Currently OpenHermes2-Mistral-7B (via exllama2), OpenAI Whisper (via faster_whisper), and StyleTTS2 (uses HF Transformers). All PyTorch-based.
I will probably update to the OpenHermes vision model when Nous Research releases it, so it'll be able to see with the webcam or even read your screen and chat about what you're working on! I also need to update to Whisper-v3 or Distil-Whisper, and I need to update to a newer StyleTTS2. I also plan to add a Mandarin TTS and Qwen-7B bilingual LLM for a bilingual chatbot. The amount of movement in open AI (not to be confused with OpenAI) is difficult to keep up with.
Of course I need to add better attribution for all this stuff, and a whole lot of other things, like a basic UI. Very much an MVP at the moment.

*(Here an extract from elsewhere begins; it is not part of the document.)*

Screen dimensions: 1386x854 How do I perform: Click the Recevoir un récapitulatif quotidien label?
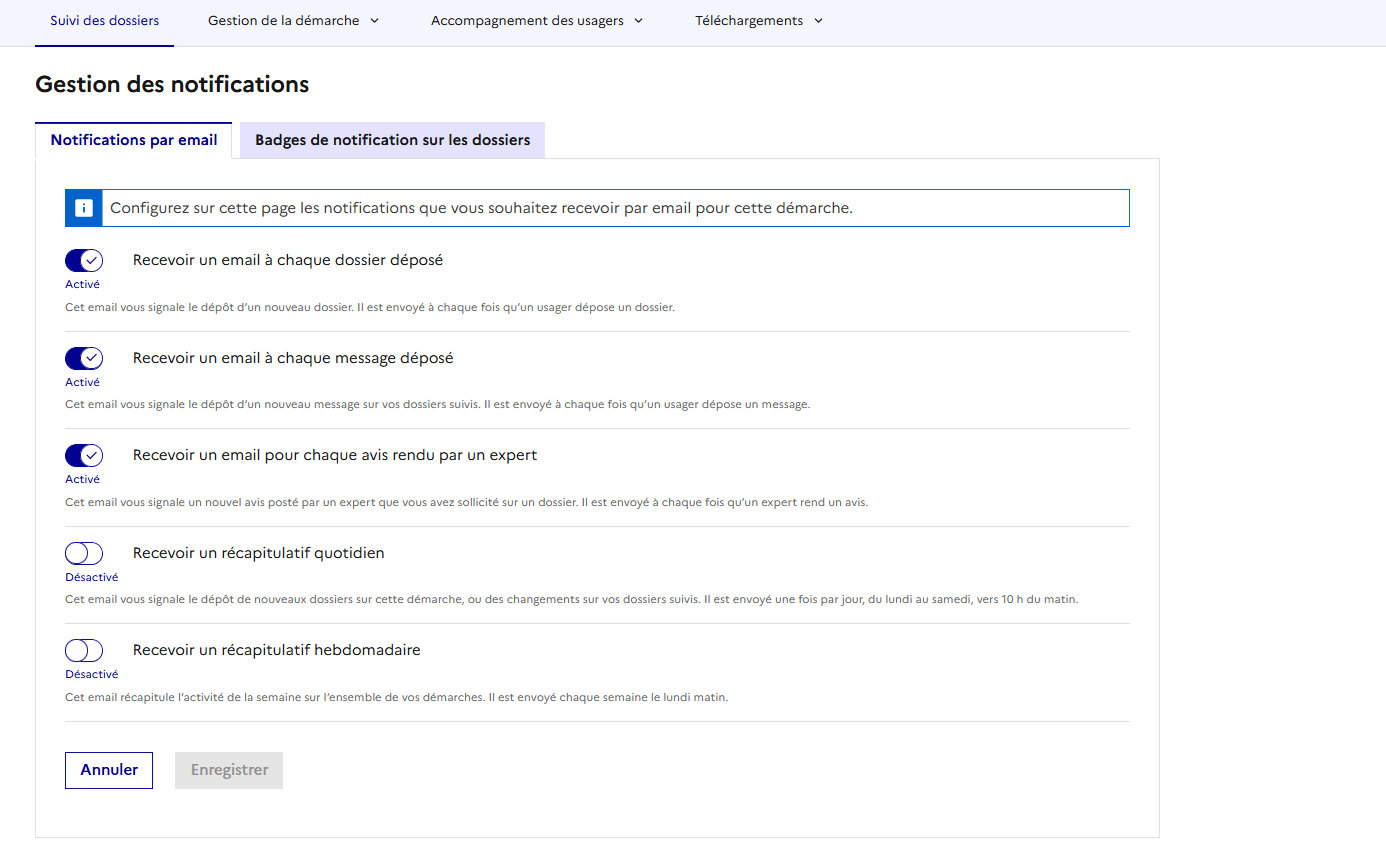258,553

This is why I think the personal Jarvis for everyday use won’t eventually be in the cloud. It can already be done on local hw as you are demonstrating and cloud has big downsides around privacy and latency and reliability.

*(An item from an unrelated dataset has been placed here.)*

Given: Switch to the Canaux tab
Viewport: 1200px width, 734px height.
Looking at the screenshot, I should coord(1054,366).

Like you said it’s difficult to keep up with and to me it feels very much like open source stuff might win for inference.
And yet of all things word processing and spreadsheets are going to the cloud, or even coding.
Not sure big players won't be pushing heavily (as in, not releasing their best models) for the fat subscriptions/data gathering in the cloud, even if I'd much rather see local (as in cloud at home) computing
I understand what you mean. It makes me wonder if there is room for a solution those who want to own their own hardware and data. Almost like other appliances and equipment that initial cost too much for household ownership but maybe having a “brain” in your house will be a luxury appliance for example. As a Crestron system owner I would love to plugin Jarvis to my smart home somehow.
Maybe it can be a hardware with markup and support and consulting model. That way there could be many competitors in various regions or different countries and we all use the same collection of open source tools. That would be pretty neat. Unlikely I guess but still worth thinking about how it could work.